___ DATA SHOWN ___

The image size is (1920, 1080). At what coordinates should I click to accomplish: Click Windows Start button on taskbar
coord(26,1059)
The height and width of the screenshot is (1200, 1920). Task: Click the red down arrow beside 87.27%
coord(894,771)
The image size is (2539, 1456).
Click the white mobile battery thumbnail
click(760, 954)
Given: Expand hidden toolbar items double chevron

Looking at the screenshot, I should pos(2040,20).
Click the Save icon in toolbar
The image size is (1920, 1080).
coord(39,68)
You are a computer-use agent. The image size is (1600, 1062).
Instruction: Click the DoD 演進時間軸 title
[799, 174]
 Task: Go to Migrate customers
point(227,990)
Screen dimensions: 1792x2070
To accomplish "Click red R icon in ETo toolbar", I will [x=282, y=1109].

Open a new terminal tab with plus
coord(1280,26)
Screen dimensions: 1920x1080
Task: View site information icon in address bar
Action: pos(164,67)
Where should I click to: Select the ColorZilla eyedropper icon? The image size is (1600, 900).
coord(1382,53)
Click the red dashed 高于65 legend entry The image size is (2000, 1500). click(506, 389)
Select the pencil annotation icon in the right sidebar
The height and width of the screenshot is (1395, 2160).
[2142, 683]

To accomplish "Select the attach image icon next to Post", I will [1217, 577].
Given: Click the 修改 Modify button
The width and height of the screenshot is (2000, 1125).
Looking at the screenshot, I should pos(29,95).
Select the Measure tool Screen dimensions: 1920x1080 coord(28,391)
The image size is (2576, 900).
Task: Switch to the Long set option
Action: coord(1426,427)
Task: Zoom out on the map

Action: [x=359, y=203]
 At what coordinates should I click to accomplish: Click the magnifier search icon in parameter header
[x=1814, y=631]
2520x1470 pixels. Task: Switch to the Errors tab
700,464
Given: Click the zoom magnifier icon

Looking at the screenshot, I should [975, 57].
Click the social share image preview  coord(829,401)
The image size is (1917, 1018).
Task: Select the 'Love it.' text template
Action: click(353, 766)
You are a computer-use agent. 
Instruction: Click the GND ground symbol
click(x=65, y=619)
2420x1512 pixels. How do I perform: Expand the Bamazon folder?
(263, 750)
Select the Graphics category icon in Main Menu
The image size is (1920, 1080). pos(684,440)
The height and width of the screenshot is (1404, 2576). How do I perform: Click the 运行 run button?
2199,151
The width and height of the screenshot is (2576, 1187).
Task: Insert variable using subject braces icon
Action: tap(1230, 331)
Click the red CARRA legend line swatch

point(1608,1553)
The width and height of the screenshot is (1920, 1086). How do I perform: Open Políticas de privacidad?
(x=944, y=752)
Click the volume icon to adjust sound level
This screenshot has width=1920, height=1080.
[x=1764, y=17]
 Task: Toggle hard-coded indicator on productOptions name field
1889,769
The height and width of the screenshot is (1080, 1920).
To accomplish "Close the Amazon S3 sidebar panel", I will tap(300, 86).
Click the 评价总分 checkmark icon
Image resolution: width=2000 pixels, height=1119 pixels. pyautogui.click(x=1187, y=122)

___

Exact copies of all the entries above are to be printed.

The image size is (1920, 1080). At what coordinates should I click to accomplish: Click Windows Start button on taskbar
coord(26,1059)
The height and width of the screenshot is (1200, 1920). Task: Click the red down arrow beside 87.27%
coord(894,771)
The image size is (2539, 1456).
Click the white mobile battery thumbnail
click(760, 954)
Given: Expand hidden toolbar items double chevron

Looking at the screenshot, I should pos(2040,20).
Click the Save icon in toolbar
The image size is (1920, 1080).
coord(39,68)
You are a computer-use agent. The image size is (1600, 1062).
Instruction: Click the DoD 演進時間軸 title
[799, 174]
 Task: Go to Migrate customers
point(227,990)
Screen dimensions: 1792x2070
To accomplish "Click red R icon in ETo toolbar", I will [x=282, y=1109].

Open a new terminal tab with plus
coord(1280,26)
Screen dimensions: 1920x1080
Task: View site information icon in address bar
Action: pos(164,67)
Where should I click to: Select the ColorZilla eyedropper icon? The image size is (1600, 900).
coord(1382,53)
Click the red dashed 高于65 legend entry The image size is (2000, 1500). click(506, 389)
Select the pencil annotation icon in the right sidebar
The height and width of the screenshot is (1395, 2160).
[2142, 683]

To accomplish "Select the attach image icon next to Post", I will [1217, 577].
Given: Click the 修改 Modify button
The width and height of the screenshot is (2000, 1125).
Looking at the screenshot, I should pos(29,95).
Select the Measure tool Screen dimensions: 1920x1080 coord(28,391)
The image size is (2576, 900).
Task: Switch to the Long set option
Action: coord(1426,427)
Task: Zoom out on the map

Action: [x=359, y=203]
 At what coordinates should I click to accomplish: Click the magnifier search icon in parameter header
[x=1814, y=631]
2520x1470 pixels. Task: Switch to the Errors tab
700,464
Given: Click the zoom magnifier icon

Looking at the screenshot, I should [975, 57].
Click the social share image preview  coord(829,401)
The image size is (1917, 1018).
Task: Select the 'Love it.' text template
Action: click(353, 766)
You are a computer-use agent. 
Instruction: Click the GND ground symbol
click(x=65, y=619)
2420x1512 pixels. How do I perform: Expand the Bamazon folder?
(263, 750)
Select the Graphics category icon in Main Menu
The image size is (1920, 1080). pos(684,440)
The height and width of the screenshot is (1404, 2576). How do I perform: Click the 运行 run button?
2199,151
The width and height of the screenshot is (2576, 1187).
Task: Insert variable using subject braces icon
Action: tap(1230, 331)
Click the red CARRA legend line swatch

point(1608,1553)
The width and height of the screenshot is (1920, 1086). How do I perform: Open Políticas de privacidad?
(x=944, y=752)
Click the volume icon to adjust sound level
This screenshot has width=1920, height=1080.
[x=1764, y=17]
 Task: Toggle hard-coded indicator on productOptions name field
1889,769
The height and width of the screenshot is (1080, 1920).
To accomplish "Close the Amazon S3 sidebar panel", I will tap(300, 86).
Click the 评价总分 checkmark icon
Image resolution: width=2000 pixels, height=1119 pixels. pyautogui.click(x=1187, y=122)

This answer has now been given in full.